Proceedings of Spie--The International Society for Optical Engineering
|September 13, 2024
Summary
This study introduces a novel multipath cycle generative adversarial network (GAN) for harmonizing computed tomography (CT) image textures across different reconstruction kernels. The method reduces measurement variability in quantitative analysis, like emphysema quantification.
Area of Science:
- Medical Imaging
- Artificial Intelligence in Radiology
- Quantitative Image Analysis
Background:
- Reconstruction kernels in computed tomography (CT) significantly influence image texture, impacting quantitative analysis.
- Inconsistent CT textures across different kernels and manufacturers lead to measurement discrepancies.
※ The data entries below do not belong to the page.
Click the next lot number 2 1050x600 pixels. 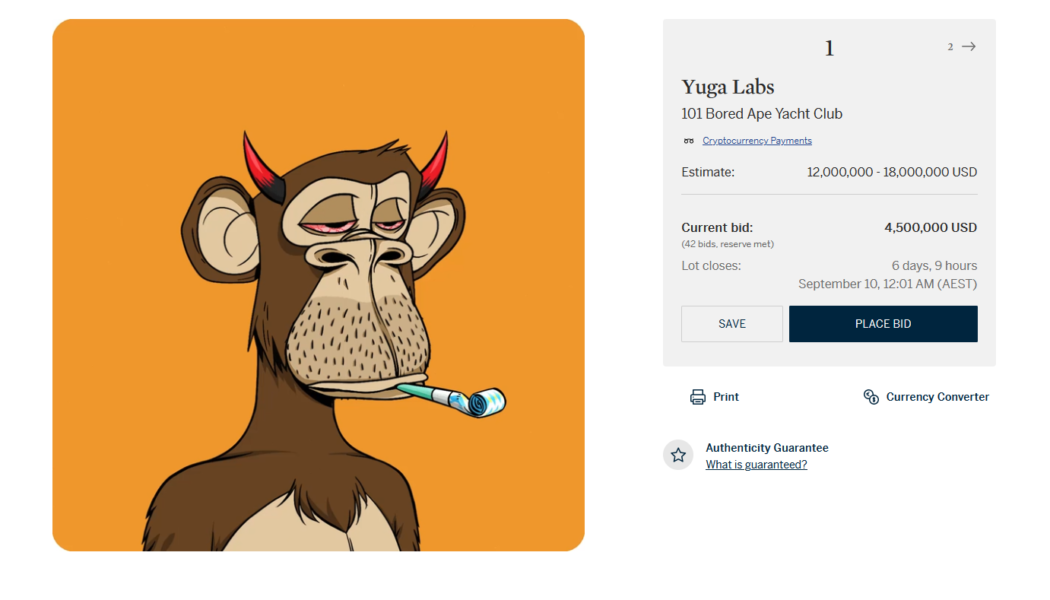pyautogui.click(x=950, y=47)
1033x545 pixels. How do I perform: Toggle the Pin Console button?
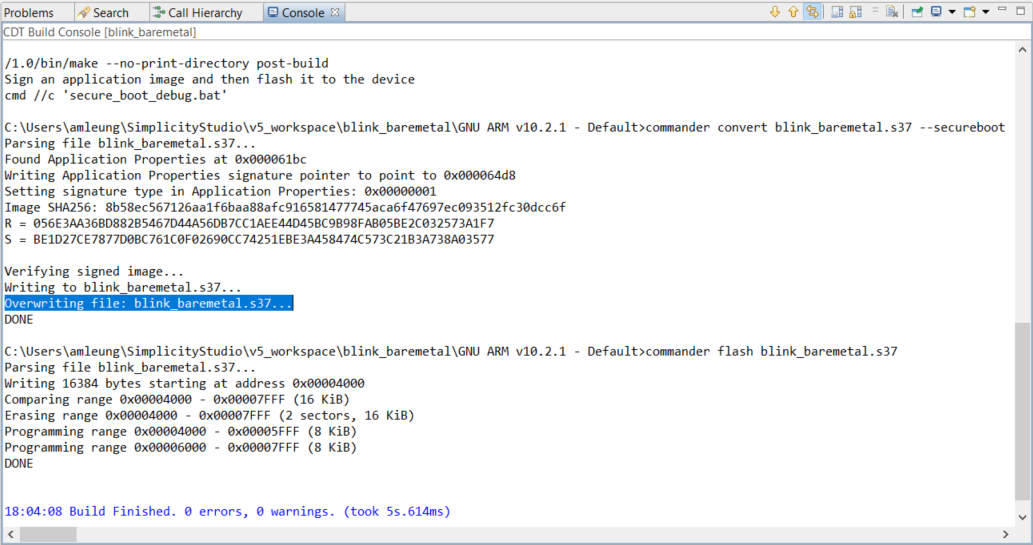(916, 12)
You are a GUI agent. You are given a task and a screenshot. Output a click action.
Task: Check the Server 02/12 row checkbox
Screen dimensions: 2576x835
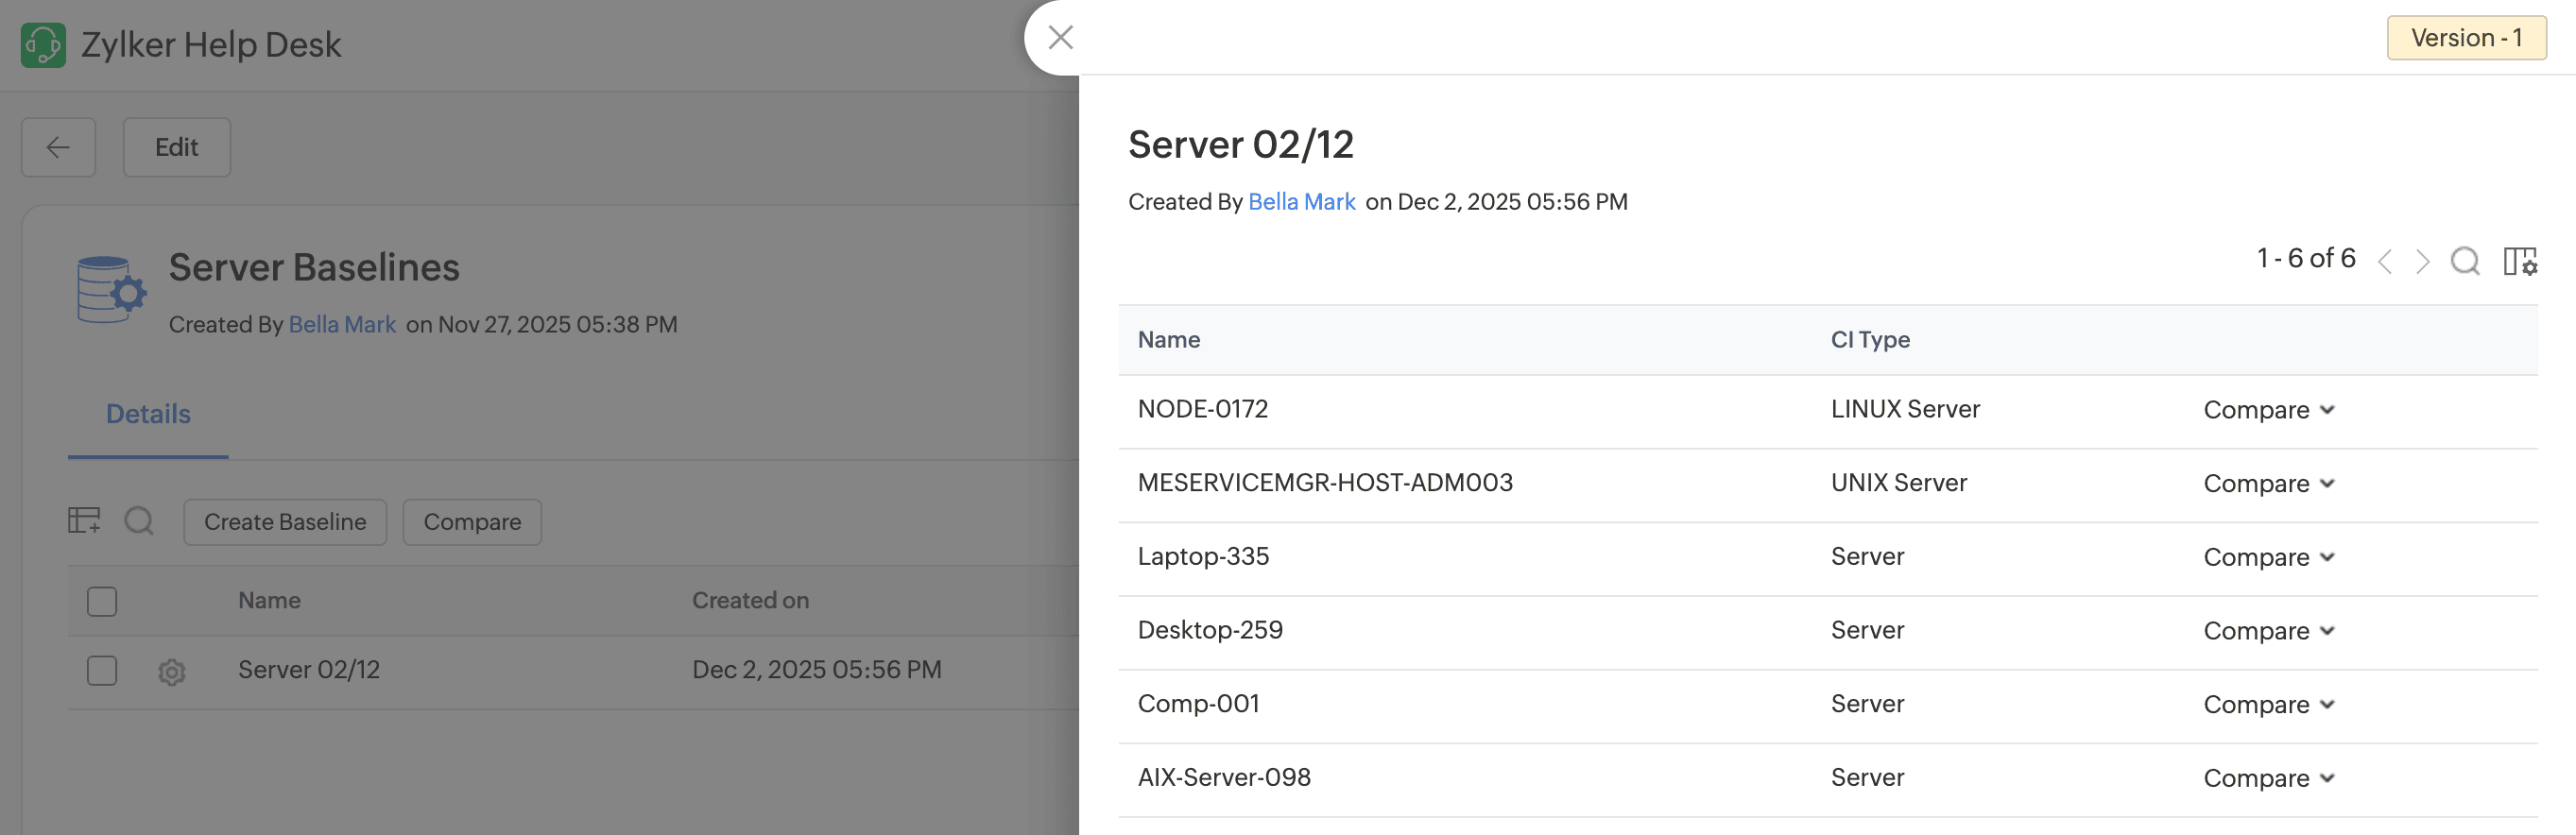click(102, 670)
- Existing harmonization methods often require paired, aligned scans and extensive model training.
Purpose of the Study:
- To develop and evaluate an unpaired image translation approach for harmonizing CT reconstruction kernels.
- To investigate harmonization between and across different manufacturers' kernels using a multipath cycle generative adversarial network (GAN).
- To assess the impact of harmonization on quantitative measurements, specifically percent emphysema.
Main Methods:
- Utilized a multipath cycle generative adversarial network (GAN) for unpaired image translation.
- Trained the GAN on hard and soft reconstruction kernels from Siemens and GE vendors using the National Lung Screening Trial dataset.
- Harmonized scans to a reference Siemens soft kernel (B30f) and evaluated percent emphysema using linear modeling and ANOVA.
Main Results:
- The multipath cycle GAN successfully harmonized CT scans across different reconstruction kernels and manufacturers.
- Harmonization minimized differences in percent emphysema measurements.
- Analysis revealed significant impacts of age, sex, smoking status, and vendor on emphysema quantification.
Conclusions:
- The proposed unpaired image translation approach effectively harmonizes CT reconstruction kernels, reducing measurement variability.
- This method facilitates more consistent quantitative image analysis across diverse CT datasets.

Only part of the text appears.